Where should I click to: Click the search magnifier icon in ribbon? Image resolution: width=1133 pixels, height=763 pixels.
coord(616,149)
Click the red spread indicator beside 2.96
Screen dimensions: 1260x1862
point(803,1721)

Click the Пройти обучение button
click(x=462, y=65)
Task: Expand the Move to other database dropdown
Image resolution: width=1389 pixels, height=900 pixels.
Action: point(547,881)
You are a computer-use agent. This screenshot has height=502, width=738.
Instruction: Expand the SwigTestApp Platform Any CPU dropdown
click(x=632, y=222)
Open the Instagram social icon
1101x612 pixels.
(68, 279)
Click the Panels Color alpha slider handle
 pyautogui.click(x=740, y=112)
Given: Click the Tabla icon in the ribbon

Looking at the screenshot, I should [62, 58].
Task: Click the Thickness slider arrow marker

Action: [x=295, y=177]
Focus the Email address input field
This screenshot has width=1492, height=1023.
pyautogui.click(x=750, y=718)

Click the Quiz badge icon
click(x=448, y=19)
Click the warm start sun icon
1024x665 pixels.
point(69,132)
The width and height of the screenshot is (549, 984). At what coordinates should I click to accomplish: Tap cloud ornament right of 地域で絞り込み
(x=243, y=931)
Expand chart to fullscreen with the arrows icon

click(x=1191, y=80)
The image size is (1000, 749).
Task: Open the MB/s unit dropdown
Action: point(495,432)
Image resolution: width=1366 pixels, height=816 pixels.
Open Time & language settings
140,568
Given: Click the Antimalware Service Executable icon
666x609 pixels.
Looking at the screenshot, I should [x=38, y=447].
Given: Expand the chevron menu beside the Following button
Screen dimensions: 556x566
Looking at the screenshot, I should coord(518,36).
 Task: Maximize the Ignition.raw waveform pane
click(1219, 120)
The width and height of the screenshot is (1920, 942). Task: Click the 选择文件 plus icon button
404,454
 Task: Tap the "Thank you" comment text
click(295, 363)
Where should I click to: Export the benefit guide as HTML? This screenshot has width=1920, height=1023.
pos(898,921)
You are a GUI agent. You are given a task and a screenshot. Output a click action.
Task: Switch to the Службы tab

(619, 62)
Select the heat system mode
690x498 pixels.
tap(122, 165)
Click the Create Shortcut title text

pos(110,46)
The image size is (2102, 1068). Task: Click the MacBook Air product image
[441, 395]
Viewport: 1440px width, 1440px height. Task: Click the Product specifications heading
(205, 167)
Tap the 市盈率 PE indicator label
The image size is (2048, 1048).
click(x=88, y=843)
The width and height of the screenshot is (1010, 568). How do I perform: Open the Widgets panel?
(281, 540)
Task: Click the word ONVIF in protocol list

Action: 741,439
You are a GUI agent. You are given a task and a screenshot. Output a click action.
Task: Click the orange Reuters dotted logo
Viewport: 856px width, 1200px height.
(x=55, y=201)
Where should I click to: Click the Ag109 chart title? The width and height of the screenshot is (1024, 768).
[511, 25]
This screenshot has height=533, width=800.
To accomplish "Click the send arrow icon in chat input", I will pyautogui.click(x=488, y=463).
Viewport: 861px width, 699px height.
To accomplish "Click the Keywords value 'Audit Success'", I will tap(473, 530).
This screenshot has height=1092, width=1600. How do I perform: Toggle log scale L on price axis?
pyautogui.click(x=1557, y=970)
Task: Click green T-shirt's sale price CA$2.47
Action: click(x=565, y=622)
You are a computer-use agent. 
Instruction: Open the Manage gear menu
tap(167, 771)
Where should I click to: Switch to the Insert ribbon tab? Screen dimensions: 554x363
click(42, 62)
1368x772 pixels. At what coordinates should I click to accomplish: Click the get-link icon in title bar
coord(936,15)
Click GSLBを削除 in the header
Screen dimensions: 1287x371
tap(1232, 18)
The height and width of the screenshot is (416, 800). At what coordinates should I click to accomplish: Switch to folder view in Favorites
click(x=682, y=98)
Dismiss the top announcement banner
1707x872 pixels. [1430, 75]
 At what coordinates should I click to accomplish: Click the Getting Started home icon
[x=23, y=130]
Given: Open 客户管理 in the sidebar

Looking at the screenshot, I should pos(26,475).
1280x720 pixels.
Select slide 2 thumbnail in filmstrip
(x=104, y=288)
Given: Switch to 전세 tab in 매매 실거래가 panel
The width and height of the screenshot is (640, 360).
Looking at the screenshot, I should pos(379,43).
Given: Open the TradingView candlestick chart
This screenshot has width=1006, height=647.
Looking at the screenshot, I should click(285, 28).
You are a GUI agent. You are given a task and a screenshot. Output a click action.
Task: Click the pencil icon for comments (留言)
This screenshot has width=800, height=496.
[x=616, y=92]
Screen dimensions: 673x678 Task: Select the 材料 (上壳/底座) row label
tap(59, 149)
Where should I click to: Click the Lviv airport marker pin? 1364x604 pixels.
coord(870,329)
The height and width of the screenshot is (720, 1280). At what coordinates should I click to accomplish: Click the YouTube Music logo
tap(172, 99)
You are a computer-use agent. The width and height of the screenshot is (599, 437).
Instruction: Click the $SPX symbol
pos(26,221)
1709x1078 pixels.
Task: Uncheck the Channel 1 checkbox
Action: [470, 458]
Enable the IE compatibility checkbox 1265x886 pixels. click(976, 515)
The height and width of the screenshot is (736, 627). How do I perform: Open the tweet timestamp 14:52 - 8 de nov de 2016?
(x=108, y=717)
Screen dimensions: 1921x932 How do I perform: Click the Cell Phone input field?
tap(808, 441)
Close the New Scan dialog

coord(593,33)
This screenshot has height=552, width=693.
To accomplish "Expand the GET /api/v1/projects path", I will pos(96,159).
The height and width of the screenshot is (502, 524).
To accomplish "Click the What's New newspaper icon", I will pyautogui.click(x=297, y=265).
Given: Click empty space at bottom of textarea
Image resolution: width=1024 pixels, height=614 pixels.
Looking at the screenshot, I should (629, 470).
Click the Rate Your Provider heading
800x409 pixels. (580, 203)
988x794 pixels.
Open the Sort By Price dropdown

• **Your instructions**
The answer should consist of every record above, copied exactly.

• **Expected output**
Where should I click to: Click the search magnifier icon in ribbon? Image resolution: width=1133 pixels, height=763 pixels.
coord(616,149)
Click the red spread indicator beside 2.96
Screen dimensions: 1260x1862
point(803,1721)

Click the Пройти обучение button
click(x=462, y=65)
Task: Expand the Move to other database dropdown
Image resolution: width=1389 pixels, height=900 pixels.
Action: point(547,881)
You are a computer-use agent. This screenshot has height=502, width=738.
Instruction: Expand the SwigTestApp Platform Any CPU dropdown
click(x=632, y=222)
Open the Instagram social icon
1101x612 pixels.
(68, 279)
Click the Panels Color alpha slider handle
 pyautogui.click(x=740, y=112)
Given: Click the Tabla icon in the ribbon

Looking at the screenshot, I should [62, 58].
Task: Click the Thickness slider arrow marker

Action: [x=295, y=177]
Focus the Email address input field
This screenshot has width=1492, height=1023.
pyautogui.click(x=750, y=718)

Click the Quiz badge icon
click(x=448, y=19)
Click the warm start sun icon
1024x665 pixels.
point(69,132)
The width and height of the screenshot is (549, 984). At what coordinates should I click to accomplish: Tap cloud ornament right of 地域で絞り込み
(x=243, y=931)
Expand chart to fullscreen with the arrows icon

click(x=1191, y=80)
The image size is (1000, 749).
Task: Open the MB/s unit dropdown
Action: point(495,432)
Image resolution: width=1366 pixels, height=816 pixels.
Open Time & language settings
140,568
Given: Click the Antimalware Service Executable icon
666x609 pixels.
Looking at the screenshot, I should [x=38, y=447].
Given: Expand the chevron menu beside the Following button
Screen dimensions: 556x566
Looking at the screenshot, I should coord(518,36).
 Task: Maximize the Ignition.raw waveform pane
click(1219, 120)
The width and height of the screenshot is (1920, 942). Task: Click the 选择文件 plus icon button
404,454
 Task: Tap the "Thank you" comment text
click(295, 363)
Where should I click to: Export the benefit guide as HTML? This screenshot has width=1920, height=1023.
pos(898,921)
You are a GUI agent. You are given a task and a screenshot. Output a click action.
Task: Switch to the Службы tab

(619, 62)
Select the heat system mode
690x498 pixels.
tap(122, 165)
Click the Create Shortcut title text

pos(110,46)
The image size is (2102, 1068). Task: Click the MacBook Air product image
[441, 395]
Viewport: 1440px width, 1440px height. Task: Click the Product specifications heading
(205, 167)
Tap the 市盈率 PE indicator label
The image size is (2048, 1048).
click(x=88, y=843)
The width and height of the screenshot is (1010, 568). How do I perform: Open the Widgets panel?
(281, 540)
Task: Click the word ONVIF in protocol list

Action: 741,439
You are a GUI agent. You are given a task and a screenshot. Output a click action.
Task: Click the orange Reuters dotted logo
Viewport: 856px width, 1200px height.
(x=55, y=201)
Where should I click to: Click the Ag109 chart title? The width and height of the screenshot is (1024, 768).
[511, 25]
This screenshot has height=533, width=800.
To accomplish "Click the send arrow icon in chat input", I will pyautogui.click(x=488, y=463).
Viewport: 861px width, 699px height.
To accomplish "Click the Keywords value 'Audit Success'", I will tap(473, 530).
This screenshot has height=1092, width=1600. How do I perform: Toggle log scale L on price axis?
pyautogui.click(x=1557, y=970)
Task: Click green T-shirt's sale price CA$2.47
Action: click(x=565, y=622)
You are a computer-use agent. 
Instruction: Open the Manage gear menu
tap(167, 771)
Where should I click to: Switch to the Insert ribbon tab? Screen dimensions: 554x363
click(42, 62)
1368x772 pixels. At what coordinates should I click to accomplish: Click the get-link icon in title bar
coord(936,15)
Click GSLBを削除 in the header
Screen dimensions: 1287x371
tap(1232, 18)
The height and width of the screenshot is (416, 800). At what coordinates should I click to accomplish: Switch to folder view in Favorites
click(x=682, y=98)
Dismiss the top announcement banner
1707x872 pixels. [1430, 75]
 At what coordinates should I click to accomplish: Click the Getting Started home icon
[x=23, y=130]
Given: Open 客户管理 in the sidebar

Looking at the screenshot, I should pos(26,475).
1280x720 pixels.
Select slide 2 thumbnail in filmstrip
(x=104, y=288)
Given: Switch to 전세 tab in 매매 실거래가 panel
The width and height of the screenshot is (640, 360).
Looking at the screenshot, I should pos(379,43).
Given: Open the TradingView candlestick chart
This screenshot has width=1006, height=647.
Looking at the screenshot, I should click(285, 28).
You are a GUI agent. You are given a task and a screenshot. Output a click action.
Task: Click the pencil icon for comments (留言)
This screenshot has width=800, height=496.
[x=616, y=92]
Screen dimensions: 673x678 Task: Select the 材料 (上壳/底座) row label
tap(59, 149)
Where should I click to: Click the Lviv airport marker pin? 1364x604 pixels.
coord(870,329)
The height and width of the screenshot is (720, 1280). At what coordinates should I click to accomplish: Click the YouTube Music logo
tap(172, 99)
You are a computer-use agent. The width and height of the screenshot is (599, 437).
Instruction: Click the $SPX symbol
pos(26,221)
1709x1078 pixels.
Task: Uncheck the Channel 1 checkbox
Action: [470, 458]
Enable the IE compatibility checkbox 1265x886 pixels. click(976, 515)
The height and width of the screenshot is (736, 627). How do I perform: Open the tweet timestamp 14:52 - 8 de nov de 2016?
(x=108, y=717)
Screen dimensions: 1921x932 How do I perform: Click the Cell Phone input field?
tap(808, 441)
Close the New Scan dialog

coord(593,33)
This screenshot has height=552, width=693.
To accomplish "Expand the GET /api/v1/projects path", I will pos(96,159).
The height and width of the screenshot is (502, 524).
To accomplish "Click the What's New newspaper icon", I will pyautogui.click(x=297, y=265).
Given: Click empty space at bottom of textarea
Image resolution: width=1024 pixels, height=614 pixels.
Looking at the screenshot, I should (629, 470).
Click the Rate Your Provider heading
800x409 pixels. (580, 203)
988x794 pixels.
Open the Sort By Price dropdown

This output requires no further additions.